Rosyjski wiceminister spraw zagranicznych Aleksiej Mieszkow wezwał Unię Europejską do zniesienia sankcji wobec Moskwy. Obiecał też, że jeśli tak się stanie to Kreml zrezygnuje ze swoich sankcji - pisze Reuters, powołując się na agencję Interfax.
Rosja w sierpniu wprowadziła embargo na żywność m.in. z Unii Europejskiej, w tym na jabłka z Polski. Wszystko w odpowiedzi na sankcje, jakie m.in. Bruksela nałożyła na Rosję za prowokowanie agresji na wschodzie Ukrainy.
- Niczego nie oczekujemy od naszych europejskich partnerów. Jedyną taką rzeczą jest porzucenie bezsensownych sankcji i przejście na ścieżkę ich zniesienia, a także wykasowania czarnych list. To pozwoli nam porzucić nasze listy - powiedział Mieszkow.

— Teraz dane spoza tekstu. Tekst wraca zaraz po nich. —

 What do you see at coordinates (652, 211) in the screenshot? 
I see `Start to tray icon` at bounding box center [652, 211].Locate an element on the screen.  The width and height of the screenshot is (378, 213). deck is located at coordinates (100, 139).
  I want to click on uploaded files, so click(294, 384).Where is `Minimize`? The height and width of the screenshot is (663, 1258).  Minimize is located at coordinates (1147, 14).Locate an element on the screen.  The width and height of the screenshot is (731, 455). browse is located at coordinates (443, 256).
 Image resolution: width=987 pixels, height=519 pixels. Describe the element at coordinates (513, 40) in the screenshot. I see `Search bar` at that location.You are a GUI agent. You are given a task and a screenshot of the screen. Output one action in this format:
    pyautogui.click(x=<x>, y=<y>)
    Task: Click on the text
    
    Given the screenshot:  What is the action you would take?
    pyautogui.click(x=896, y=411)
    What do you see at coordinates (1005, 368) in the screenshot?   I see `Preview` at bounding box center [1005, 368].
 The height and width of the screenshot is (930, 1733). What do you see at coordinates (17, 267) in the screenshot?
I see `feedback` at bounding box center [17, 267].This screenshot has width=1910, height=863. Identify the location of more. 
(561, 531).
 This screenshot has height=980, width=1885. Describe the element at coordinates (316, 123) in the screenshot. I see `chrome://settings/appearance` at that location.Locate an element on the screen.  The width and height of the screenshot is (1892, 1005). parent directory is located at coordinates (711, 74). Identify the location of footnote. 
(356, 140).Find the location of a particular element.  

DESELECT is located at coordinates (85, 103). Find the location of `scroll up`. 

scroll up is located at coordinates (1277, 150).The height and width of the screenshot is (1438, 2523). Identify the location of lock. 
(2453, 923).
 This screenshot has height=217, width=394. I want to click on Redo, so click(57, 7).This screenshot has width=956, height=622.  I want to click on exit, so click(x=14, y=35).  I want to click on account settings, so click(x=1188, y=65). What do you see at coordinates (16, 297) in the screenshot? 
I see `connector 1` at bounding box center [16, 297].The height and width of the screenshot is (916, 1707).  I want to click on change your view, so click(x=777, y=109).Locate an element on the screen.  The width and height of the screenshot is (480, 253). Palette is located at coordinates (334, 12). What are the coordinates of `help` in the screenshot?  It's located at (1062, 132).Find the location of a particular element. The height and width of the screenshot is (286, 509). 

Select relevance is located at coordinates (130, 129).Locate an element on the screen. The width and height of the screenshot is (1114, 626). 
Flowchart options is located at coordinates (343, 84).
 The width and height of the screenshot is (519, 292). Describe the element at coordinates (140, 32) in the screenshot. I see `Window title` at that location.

Zdaniem wiceministra z powodu sankcji obroty handlowe między Rosją i Europą spadły o wartość dwucyfrową.
Sankcje i odpowiedź
Zachodnie sankcje wprowadzone z powodu agresywnej polityki Rosji wobec Ukrainy obejmują m.in. ograniczenie dostępu do rynków kapitałowych rosyjskim bankom i firmom państwowym z sektora naftowego i zbrojeniowego, zakaz eksportu broni, dostarczania zaawansowanych technologii i usług dla sektora naftowego oraz zakaz eksportu niektórych przedmiotów podwójnego zastosowania dla odbiorców wojskowych.
W odpowiedzi na sankcje Rosja wprowadziła swoje restrykcje. M.in. zakazała importu owoców, warzyw, mięsa, drobiu, ryb, mleka i nabiału z USA, Unii Europejskiej, Australii, Kanady i Norwegii.